XLIII. Model Notice to Explain for Existing Employee

“You are hereby required to submit a written explanation within five calendar days from receipt of this notice regarding your failure to submit the required pre-employment documents despite prior reminders dated [dates].

The pending documents are:

  1. [Document]
  2. [Document]

These documents are required for [state reason: statutory compliance, qualification verification, payroll processing, regulatory requirement, safety clearance, etc.].

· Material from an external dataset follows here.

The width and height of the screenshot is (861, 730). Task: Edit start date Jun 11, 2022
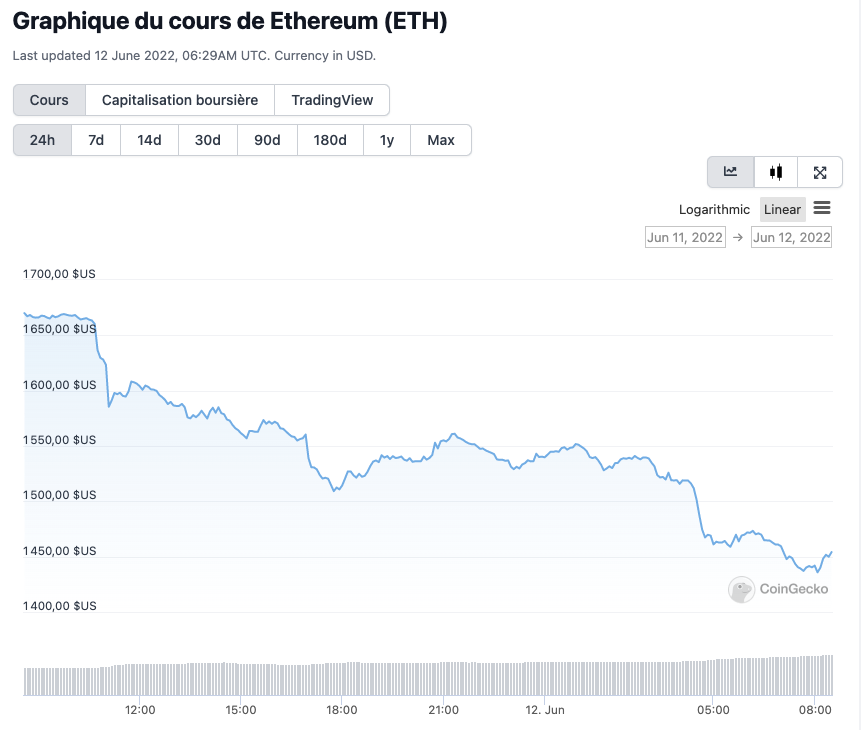point(685,237)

Your failure to submit these documents may constitute violation of Company policy and/or failure to comply with a lawful and reasonable directive. You may submit documents, explanations, and supporting proof within the period stated. You may also request a conference if you wish to be heard in person.”


XLIV. Model Decision Notice

“After review of the records, your written explanation dated [date], and the circumstances surrounding your failure to submit the required documents, the Company finds that [state findings].

The Company has considered [mitigating or aggravating circumstances]. Based on the foregoing, the Company has decided to impose [disciplinary action/termination].

This decision is effective on [date]. You shall receive all compensation and benefits due under law and Company policy, subject to normal clearance and lawful deductions.”


XLV. Key Legal Principles

The topic may be summarized into several core principles:

  1. Before employment begins, failure to submit requirements may justify withdrawal of a conditional offer.

  2. After employment begins, failure to submit requirements must be handled under labor law termination rules.

  3. Non-submission is not automatically just cause for dismissal.

  4. The requirement must be lawful, reasonable, communicated, and material.

  5. Due process is required once the person is already an employee.

  6. Probationary employees also have security of tenure.

  7. Fake documents are more serious than delayed documents.

  8. Employers must avoid discrimination and data privacy violations.

  9. Wages for work already performed must be paid.

  10. Clear documentation is essential.


XLVI. Conclusion

Termination or withdrawal based on failure to submit pre-employment requirements is legally permissible in the Philippines only when handled according to the person’s actual employment status and the nature of the missing requirement.

If the person is still an applicant or selected candidate under a clearly conditional offer, the employer may generally withdraw the offer for failure to complete lawful and reasonable requirements. This is not ordinarily illegal dismissal because no employment relationship has begun.

If the person has already started work, the situation changes. The employer must respect security of tenure, establish a valid cause, and observe due process. Failure to submit documents may justify discipline or dismissal only when the requirement is material, the employee had notice and reasonable opportunity to comply, the failure was unjustified, and the employer followed the proper procedure.

The safest rule is simple: before work starts, use conditional hiring language; after work starts, use due process.

Disclaimer: This content is not legal advice and may involve AI assistance. Information may be inaccurate.